Your goal:
Reproduce each of the following items line for line, without any changes.

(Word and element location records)
-- START --

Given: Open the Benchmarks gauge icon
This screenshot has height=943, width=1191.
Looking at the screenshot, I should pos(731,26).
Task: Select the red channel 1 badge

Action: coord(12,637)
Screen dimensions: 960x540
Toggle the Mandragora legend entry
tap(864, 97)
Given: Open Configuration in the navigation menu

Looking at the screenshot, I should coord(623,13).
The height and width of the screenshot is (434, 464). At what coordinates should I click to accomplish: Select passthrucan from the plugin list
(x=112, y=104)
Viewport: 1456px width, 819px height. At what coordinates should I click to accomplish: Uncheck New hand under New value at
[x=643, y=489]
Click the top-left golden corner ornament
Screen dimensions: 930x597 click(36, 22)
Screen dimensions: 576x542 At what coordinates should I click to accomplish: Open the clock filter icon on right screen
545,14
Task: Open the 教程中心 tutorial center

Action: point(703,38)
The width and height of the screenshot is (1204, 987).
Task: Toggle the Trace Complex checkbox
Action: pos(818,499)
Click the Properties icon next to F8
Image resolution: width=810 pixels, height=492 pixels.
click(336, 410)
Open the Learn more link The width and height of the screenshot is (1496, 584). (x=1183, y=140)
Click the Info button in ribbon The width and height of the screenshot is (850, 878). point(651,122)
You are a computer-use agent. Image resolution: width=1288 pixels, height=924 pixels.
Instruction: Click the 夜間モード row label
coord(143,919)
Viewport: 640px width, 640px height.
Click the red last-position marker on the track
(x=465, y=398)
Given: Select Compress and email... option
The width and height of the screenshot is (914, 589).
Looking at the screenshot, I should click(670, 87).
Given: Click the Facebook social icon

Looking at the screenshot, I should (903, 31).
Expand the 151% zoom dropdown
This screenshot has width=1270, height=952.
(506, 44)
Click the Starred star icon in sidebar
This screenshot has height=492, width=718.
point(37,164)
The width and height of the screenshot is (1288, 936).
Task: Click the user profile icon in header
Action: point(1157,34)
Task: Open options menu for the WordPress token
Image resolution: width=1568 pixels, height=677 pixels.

-- END --

Output for this task:
Given: Open the Benchmarks gauge icon
This screenshot has height=943, width=1191.
Looking at the screenshot, I should pos(731,26).
Task: Select the red channel 1 badge

Action: coord(12,637)
Screen dimensions: 960x540
Toggle the Mandragora legend entry
tap(864, 97)
Given: Open Configuration in the navigation menu

Looking at the screenshot, I should coord(623,13).
The height and width of the screenshot is (434, 464). At what coordinates should I click to accomplish: Select passthrucan from the plugin list
(x=112, y=104)
Viewport: 1456px width, 819px height. At what coordinates should I click to accomplish: Uncheck New hand under New value at
[x=643, y=489]
Click the top-left golden corner ornament
Screen dimensions: 930x597 click(36, 22)
Screen dimensions: 576x542 At what coordinates should I click to accomplish: Open the clock filter icon on right screen
545,14
Task: Open the 教程中心 tutorial center

Action: point(703,38)
The width and height of the screenshot is (1204, 987).
Task: Toggle the Trace Complex checkbox
Action: pos(818,499)
Click the Properties icon next to F8
Image resolution: width=810 pixels, height=492 pixels.
click(336, 410)
Open the Learn more link The width and height of the screenshot is (1496, 584). (x=1183, y=140)
Click the Info button in ribbon The width and height of the screenshot is (850, 878). point(651,122)
You are a computer-use agent. Image resolution: width=1288 pixels, height=924 pixels.
Instruction: Click the 夜間モード row label
coord(143,919)
Viewport: 640px width, 640px height.
Click the red last-position marker on the track
(x=465, y=398)
Given: Select Compress and email... option
The width and height of the screenshot is (914, 589).
Looking at the screenshot, I should click(670, 87).
Given: Click the Facebook social icon

Looking at the screenshot, I should (903, 31).
Expand the 151% zoom dropdown
This screenshot has width=1270, height=952.
(506, 44)
Click the Starred star icon in sidebar
This screenshot has height=492, width=718.
point(37,164)
The width and height of the screenshot is (1288, 936).
Task: Click the user profile icon in header
Action: point(1157,34)
Task: Open options menu for the WordPress token
Image resolution: width=1568 pixels, height=677 pixels.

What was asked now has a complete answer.